▶ BRIEF
Every entry must be transcribed without alteration.

• • •

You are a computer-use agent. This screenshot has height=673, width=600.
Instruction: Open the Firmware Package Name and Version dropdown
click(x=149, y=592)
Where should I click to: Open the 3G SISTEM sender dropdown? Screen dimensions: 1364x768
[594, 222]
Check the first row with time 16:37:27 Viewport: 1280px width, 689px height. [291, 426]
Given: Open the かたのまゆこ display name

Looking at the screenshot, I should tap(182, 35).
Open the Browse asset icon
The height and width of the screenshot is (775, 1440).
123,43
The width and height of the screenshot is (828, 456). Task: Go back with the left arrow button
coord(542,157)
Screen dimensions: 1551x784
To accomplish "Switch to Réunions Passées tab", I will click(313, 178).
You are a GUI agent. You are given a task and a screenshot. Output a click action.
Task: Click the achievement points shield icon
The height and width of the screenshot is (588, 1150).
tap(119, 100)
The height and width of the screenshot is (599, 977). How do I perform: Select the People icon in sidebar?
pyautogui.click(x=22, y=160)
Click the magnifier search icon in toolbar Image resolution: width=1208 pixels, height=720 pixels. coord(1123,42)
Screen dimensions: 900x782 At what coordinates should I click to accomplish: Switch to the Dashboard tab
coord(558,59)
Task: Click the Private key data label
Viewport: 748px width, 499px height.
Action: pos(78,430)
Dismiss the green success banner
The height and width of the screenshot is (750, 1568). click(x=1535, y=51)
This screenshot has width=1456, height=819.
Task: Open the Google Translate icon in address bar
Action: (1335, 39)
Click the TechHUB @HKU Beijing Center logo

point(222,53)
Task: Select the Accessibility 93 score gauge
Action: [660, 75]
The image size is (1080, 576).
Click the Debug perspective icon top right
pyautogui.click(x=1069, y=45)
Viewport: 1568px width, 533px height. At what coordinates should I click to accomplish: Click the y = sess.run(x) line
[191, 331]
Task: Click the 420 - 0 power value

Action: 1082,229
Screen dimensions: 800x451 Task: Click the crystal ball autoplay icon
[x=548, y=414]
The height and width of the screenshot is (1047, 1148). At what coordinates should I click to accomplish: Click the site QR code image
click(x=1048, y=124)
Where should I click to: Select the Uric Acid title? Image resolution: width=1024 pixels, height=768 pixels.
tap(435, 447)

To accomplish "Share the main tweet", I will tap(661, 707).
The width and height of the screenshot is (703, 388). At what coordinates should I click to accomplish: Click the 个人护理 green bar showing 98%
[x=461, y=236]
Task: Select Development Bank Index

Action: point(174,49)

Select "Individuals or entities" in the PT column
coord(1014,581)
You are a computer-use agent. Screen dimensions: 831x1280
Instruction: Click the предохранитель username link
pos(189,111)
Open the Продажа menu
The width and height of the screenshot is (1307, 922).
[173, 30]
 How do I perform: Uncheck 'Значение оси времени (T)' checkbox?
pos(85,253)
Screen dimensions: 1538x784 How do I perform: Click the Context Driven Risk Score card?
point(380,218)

• • •

▶ PROBLEM SOLUTION
You are a computer-use agent. This screenshot has height=673, width=600.
Instruction: Open the Firmware Package Name and Version dropdown
click(x=149, y=592)
Where should I click to: Open the 3G SISTEM sender dropdown? Screen dimensions: 1364x768
[594, 222]
Check the first row with time 16:37:27 Viewport: 1280px width, 689px height. [291, 426]
Given: Open the かたのまゆこ display name

Looking at the screenshot, I should tap(182, 35).
Open the Browse asset icon
The height and width of the screenshot is (775, 1440).
123,43
The width and height of the screenshot is (828, 456). Task: Go back with the left arrow button
coord(542,157)
Screen dimensions: 1551x784
To accomplish "Switch to Réunions Passées tab", I will click(313, 178).
You are a GUI agent. You are given a task and a screenshot. Output a click action.
Task: Click the achievement points shield icon
The height and width of the screenshot is (588, 1150).
tap(119, 100)
The height and width of the screenshot is (599, 977). How do I perform: Select the People icon in sidebar?
pyautogui.click(x=22, y=160)
Click the magnifier search icon in toolbar Image resolution: width=1208 pixels, height=720 pixels. coord(1123,42)
Screen dimensions: 900x782 At what coordinates should I click to accomplish: Switch to the Dashboard tab
coord(558,59)
Task: Click the Private key data label
Viewport: 748px width, 499px height.
Action: pos(78,430)
Dismiss the green success banner
The height and width of the screenshot is (750, 1568). click(x=1535, y=51)
This screenshot has width=1456, height=819.
Task: Open the Google Translate icon in address bar
Action: (1335, 39)
Click the TechHUB @HKU Beijing Center logo

point(222,53)
Task: Select the Accessibility 93 score gauge
Action: [660, 75]
The image size is (1080, 576).
Click the Debug perspective icon top right
pyautogui.click(x=1069, y=45)
Viewport: 1568px width, 533px height. At what coordinates should I click to accomplish: Click the y = sess.run(x) line
[191, 331]
Task: Click the 420 - 0 power value

Action: 1082,229
Screen dimensions: 800x451 Task: Click the crystal ball autoplay icon
[x=548, y=414]
The height and width of the screenshot is (1047, 1148). At what coordinates should I click to accomplish: Click the site QR code image
click(x=1048, y=124)
Where should I click to: Select the Uric Acid title? Image resolution: width=1024 pixels, height=768 pixels.
tap(435, 447)

To accomplish "Share the main tweet", I will tap(661, 707).
The width and height of the screenshot is (703, 388). At what coordinates should I click to accomplish: Click the 个人护理 green bar showing 98%
[x=461, y=236]
Task: Select Development Bank Index

Action: point(174,49)

Select "Individuals or entities" in the PT column
coord(1014,581)
You are a computer-use agent. Screen dimensions: 831x1280
Instruction: Click the предохранитель username link
pos(189,111)
Open the Продажа menu
The width and height of the screenshot is (1307, 922).
[173, 30]
 How do I perform: Uncheck 'Значение оси времени (T)' checkbox?
pos(85,253)
Screen dimensions: 1538x784 How do I perform: Click the Context Driven Risk Score card?
point(380,218)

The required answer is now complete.